I can't say that I know exactly how you feel, but I went through something similar.

I believe that you just need to recall the brightest memories of that person and never forget about them, and also to realize that whatever had caused them pain before is gone now because they are at peace. Don't be afraid to release you feelings and thoughts, talk to someone or allow your tears to fall. You don't need to hold it back.

Never feel guilty or responsible for what happened; I don't know what happened in your situation, but the girl who'd passed last year had once been my friend in grade school. We'd drifted, found other people, and seldom talked ever again. The day before it happened, I had--for some reason that I still don't quite understand--taken a moment to just look at her. She didn't show a single clue to what would happen the next day.
The point is though that I blamed myself for not being there for her, not knowing the demons she was fighting within herself. I know now that it was her battles and hers alone. I don't know if I could have saved her, but I know that blaming myself would not bring her back.

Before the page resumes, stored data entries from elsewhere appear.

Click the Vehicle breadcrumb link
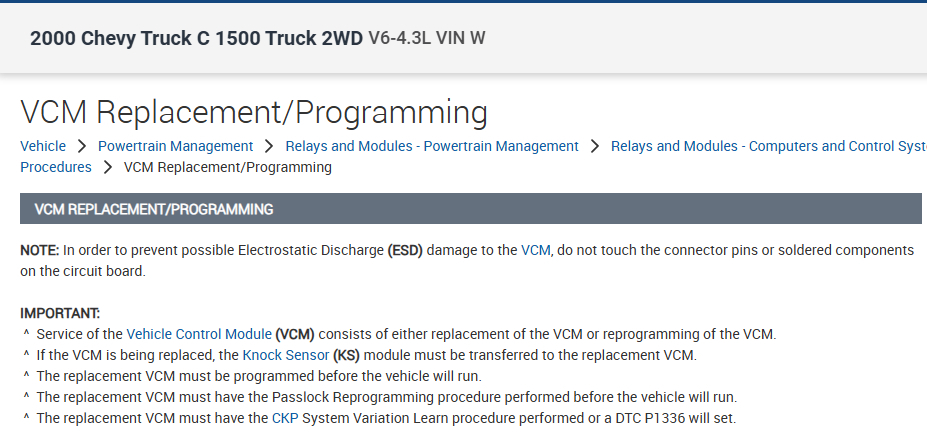Image resolution: width=927 pixels, height=438 pixels. click(x=43, y=146)
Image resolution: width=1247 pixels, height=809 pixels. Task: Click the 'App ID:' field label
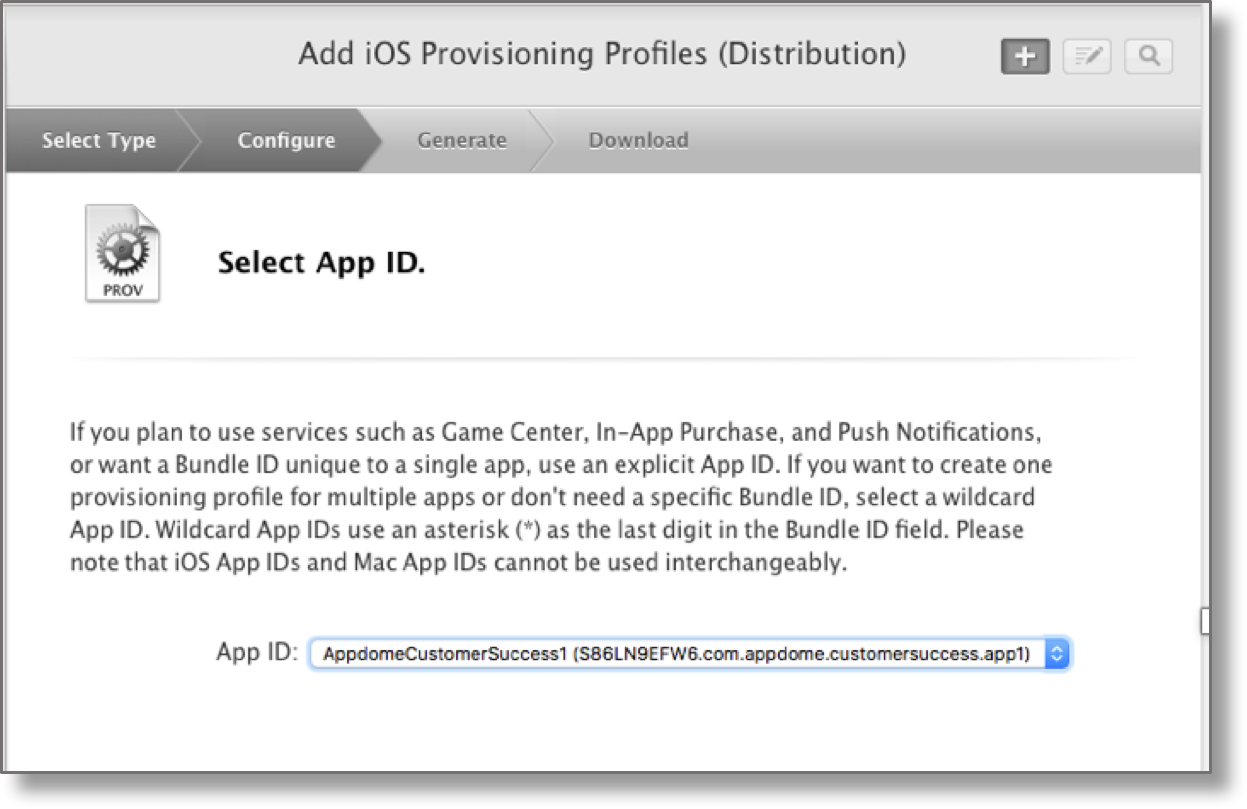tap(257, 653)
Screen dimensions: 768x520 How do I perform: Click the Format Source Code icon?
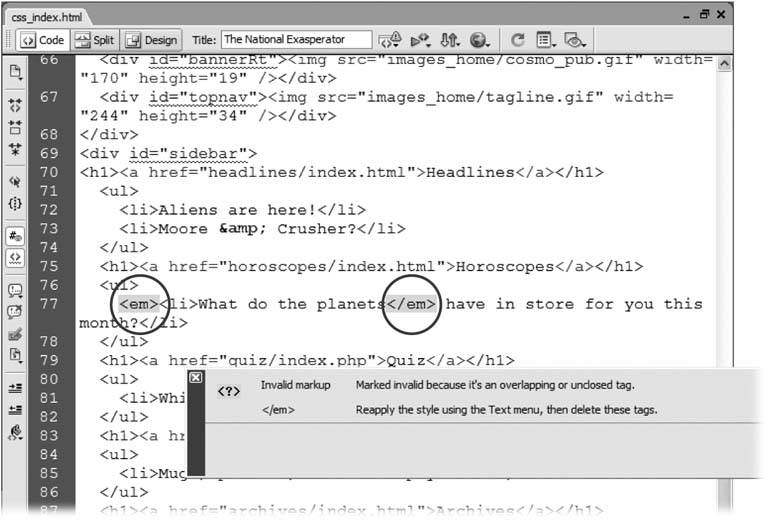tap(15, 432)
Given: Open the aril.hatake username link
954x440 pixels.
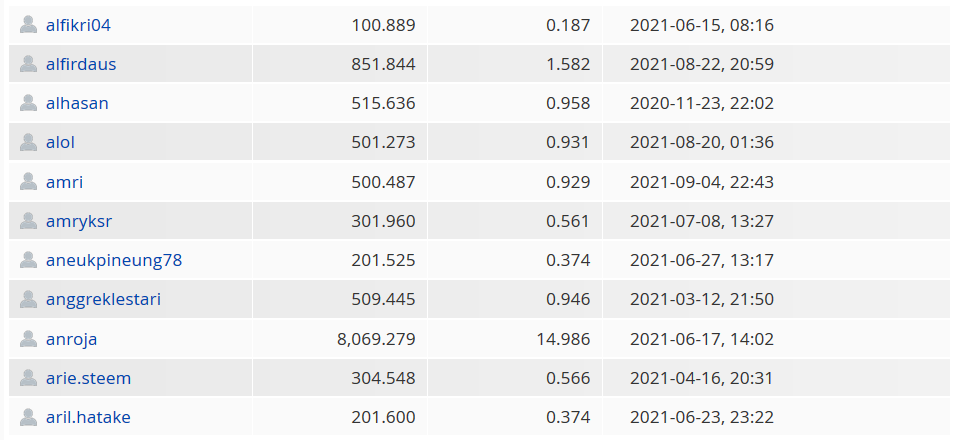Looking at the screenshot, I should [x=88, y=417].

Keep your chin up and don't forget to enjoy the big and little things in life. I bet he would've wanted you to.

I've very sorry for your loss, dear, and I wish you the best of luck,
~ Reya heart
Silver-Mask
I just noticed how close its getting to March 15th, the first anniversary of the day my Dad stopped suffering. My head's spinning and I'm in a bit of a fog. It doesn't feel like its been that long at all.
Its been almost a year, but I don't know what to do. I guess I'm in mourning again.
If you've gone through something similar, I guess I'd just like to know how you cope with loss.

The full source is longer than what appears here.